We lived in Benidorm for 4 yrs but we had to move back to th UK 3 yrs ago for health and family problems, but now these are sorted we need to get back to a lifestlye we enjoyed.

If any one could offer a bit of help i would be very grateful 

Cheers Nick


----------



## brummy (Aug 13, 2010)

hi nicky what is benidorm like i belive there are plenty of brits living is it agood place to retire to i am trying to talk the wife into it is there any work there thanks brummy


----------



## jojo (Sep 20, 2007)

Spain has 20% unemployment. There maybe odd bits and pieces of bar work around, but thats mainly been taken up by school leavers, long term unemployed etc and of course its the back end of the tourist season now. Any other work will depend on your profession, ability to speak spanish and your tenacity.

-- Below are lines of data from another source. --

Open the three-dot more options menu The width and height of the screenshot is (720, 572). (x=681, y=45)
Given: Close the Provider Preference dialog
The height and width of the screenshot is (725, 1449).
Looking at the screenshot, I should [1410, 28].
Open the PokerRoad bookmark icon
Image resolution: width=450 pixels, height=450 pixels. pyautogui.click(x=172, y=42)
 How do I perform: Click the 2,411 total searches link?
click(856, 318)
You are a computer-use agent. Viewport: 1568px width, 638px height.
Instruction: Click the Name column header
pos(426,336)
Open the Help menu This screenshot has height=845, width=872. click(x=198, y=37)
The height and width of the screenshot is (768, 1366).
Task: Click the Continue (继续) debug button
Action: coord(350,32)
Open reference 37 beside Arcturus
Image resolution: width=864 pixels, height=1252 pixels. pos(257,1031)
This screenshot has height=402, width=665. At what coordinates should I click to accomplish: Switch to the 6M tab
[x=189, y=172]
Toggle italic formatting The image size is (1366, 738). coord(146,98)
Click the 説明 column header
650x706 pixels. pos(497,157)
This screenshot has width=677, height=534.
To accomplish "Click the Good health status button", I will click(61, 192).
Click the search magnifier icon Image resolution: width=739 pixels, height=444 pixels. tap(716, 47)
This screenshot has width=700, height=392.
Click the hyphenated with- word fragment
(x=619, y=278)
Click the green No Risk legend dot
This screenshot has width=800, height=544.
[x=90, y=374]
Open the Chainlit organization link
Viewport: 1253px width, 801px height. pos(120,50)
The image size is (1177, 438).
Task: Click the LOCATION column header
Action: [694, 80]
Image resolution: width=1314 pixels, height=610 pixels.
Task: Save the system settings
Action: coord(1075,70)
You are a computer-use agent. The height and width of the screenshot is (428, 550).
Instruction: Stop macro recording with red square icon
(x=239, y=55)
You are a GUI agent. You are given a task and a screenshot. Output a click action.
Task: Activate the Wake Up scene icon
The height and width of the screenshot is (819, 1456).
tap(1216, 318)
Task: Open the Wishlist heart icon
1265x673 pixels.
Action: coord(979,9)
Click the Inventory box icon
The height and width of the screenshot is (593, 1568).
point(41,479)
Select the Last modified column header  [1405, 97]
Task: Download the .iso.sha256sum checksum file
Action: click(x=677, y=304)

Things wont be easy work wise at all tho.

Benidorm was a very popular tourist resort, lots and lots of high rise hotels, bars, shops, malls, beaches, clubs, entertainment, altho due to the world wide recession its probably struggling a bit to maintain capacity...... There are some less busy areas there to tho

Jo xxx


----------



## mrypg9 (Apr 26, 2008)

brummy said:


> hi nicky what is benidorm like i belive there are plenty of brits living is it agood place to retire to i am trying to talk the wife into it is there any work there thanks brummy



It's like Blackpool with heat.
But Blackpool is very popular too.


----------



## jojo (Sep 20, 2007)

mrypg9 said:


> It's like Blackpool with heat.
> But Blackpool is very popular too.


I suspect it would be easier to get work in Blackpool!!!

Jo xxx


----------



## mrypg9 (Apr 26, 2008)

jojo said:


> I suspect it would be easier to get work in Blackpool!!!
> 
> Jo xxx



I suspect you are right.
Brace yourself for the usual flood of posts from would-be immigrants to Spain that seems to be usual as the holiday memories fade and autumn/winter kicks in in the UK......
Are you taking your tortoise to the UK


----------



## jojo (Sep 20, 2007)

mrypg9 said:


> I suspect you are right.
> Brace yourself for the usual flood of posts from would-be immigrants to Spain that seems to be usual as the holiday memories fade and autumn/winter kicks in in the UK......
> Are you taking your tortoise to the UK


No, it was a "ferral" tortoise that someone found in their garden and it was being menaced by their dogs. So we took it back to our garden to be menaced ........ well no, we've got an area of garden that our dogs cant get into which has a big rockery, lots of plants, shade, sun, earth.... So we're letting him stay in there. I guess when we go, we'll make sure he has an exit, altho I think he could live quite happily there without any human intervention?????!!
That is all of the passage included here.